İkinci şart ise ferdî kıymet kriteridir. Şahsî kıymet, müracaat konusunun müracaatçı tarafından ne kadar önemsendiğinden bağımsızdır ve müracaatçının ferdî şartları ile sıkı bir alakası vardır. Öbür bir sözle şahsî değer şartı, müracaatçının kıymetli bir ziyana uğramamış olmasını söz eder. Bu şart, somut olayın müracaatçının şahsî durumu üzerindeki olumsuz tesirinin derecesiyle ilgilidir (K.V., §§ 66, 67) .

Somut olayda ortaya çıkan şahsî zararın değerli olup olmadığını müracaatçının subjektif algısı belirlemez. Bu konu müracaatçının içinde bulunduğu şartlar da dahil olmak üzere her olayın kendine mahsus şartları dikkate alınarak ve objektif datalardan hareket edilerek Anayasa Mahkemesi tarafından kıymetlendirilir (K.V., § 67). Her halde argüman edilen zararın müracaatçının ferdî hayatı üzerinde kayda bedel bir tesiri olmalıdır. Kelam konusu ziyan ekonomik olarak belirlenebilir nakdî bir meblağ olabileceği üzere maddi olmayan bir ziyan da olabilir (K.V., § 68). Lakin her halde mümkün bir kabul edilemezlik kararının müracaatçı açısından bilhassa ağır sonuçlar meydana getirmesi gerekir. Bununla birlikte müracaatçı için sorunun sadece subjektif değerinin ağır bastığı müracaatlar kabul edilemez bulunacaktır.

Mevcut müracaatta müracaatçı, müsaadesiz tanıtım masası açması ve el ilanları dağıtması üzerine disiplin cezası niteliğinde olmayan fakat emsal durumlarda ileride yönetimin yaklaşımını etkileyebilecek yazılı ikazla uyarılmıştır. Olayın şartları objektif biçimde incelendiğinde kelam konusu yazılı ikazın müracaatçının şahsî ömründe ve mesleğinde disiplin cezalarıyla tıpkı derecede bir tesir doğurduğu söylenemez. Müracaatçı bu türlü bir tesirin doğduğunu ve hasebiyle kendisi açısından ferdî kıymetini gösterebilmiş de değildir.

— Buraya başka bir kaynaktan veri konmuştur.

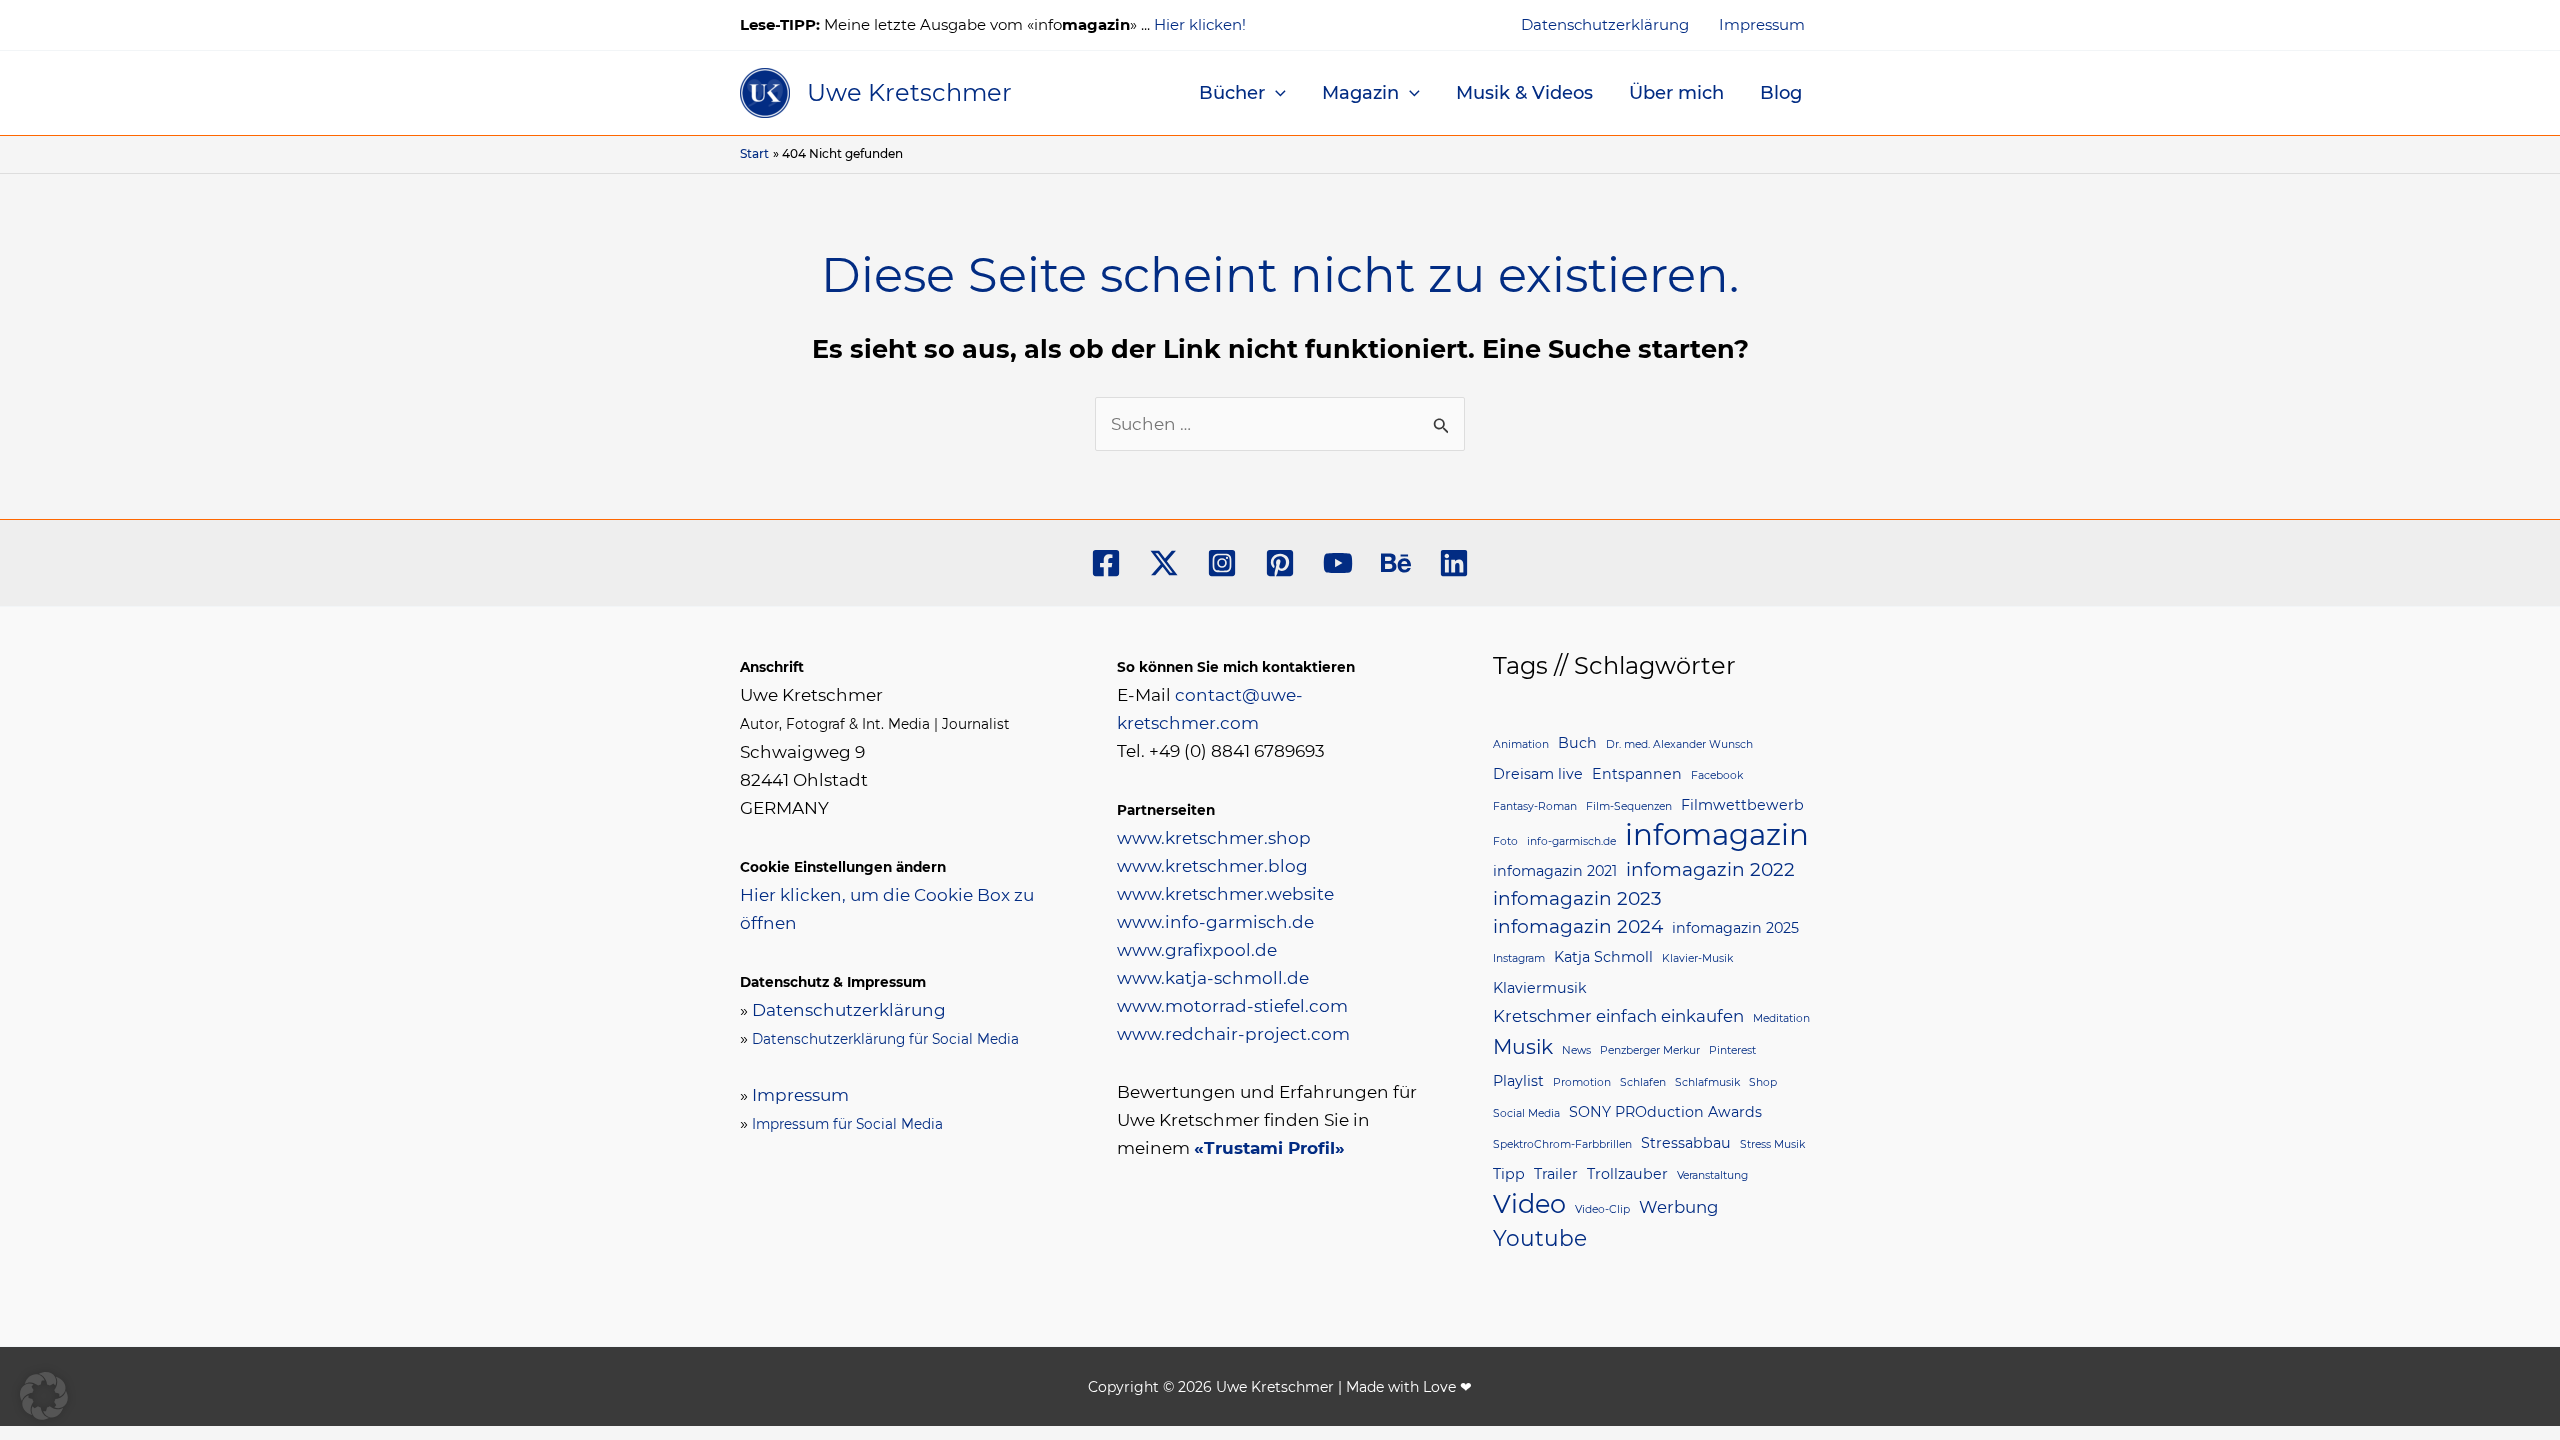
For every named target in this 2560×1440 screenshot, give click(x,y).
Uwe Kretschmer (909, 92)
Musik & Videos (1524, 93)
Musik (1523, 1046)
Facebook (1717, 775)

Sonuç olarak müracaatçı tarafından ileri sürülen konuların genel bir meseleye işaret etmediği, Anayasanın uygulanması ve yorumlanması yahut temel hakların kapsamının ve sonlarının belirlenmesi açısından da ehemmiyet taşımadığı sonucuna varılmıştır. Ayrıyeten müracaatçının öne sürdüğü konular ile müracaatın şartları da Anayasa Mahkemesinin müracaatçının kıymetli bir ziyan uğradığına karar vermesi açısından kâfi görülmemiştir.

Açıklanan münasebetlerle müracaatın bu kısmının anayasal ve ferdî kıymetten mahrum olması nedeniyle kabul edilemez olduğuna karar verilmesi gerekir.

Açıklanan münasebetlerle; A. Söz özgürlüğünün ihlal edildiğine ait argümanın anayasal ve şahsî kıymetten mahrum olması nedeniyle KABUL EDİLEMEZ OLDUĞUNA,

B. Yargılama masraflarının müracaatçı üzerinde BIRAKILMASINA 6/3/2019 tarihinde OYBİRLİĞİYLE karar verildi.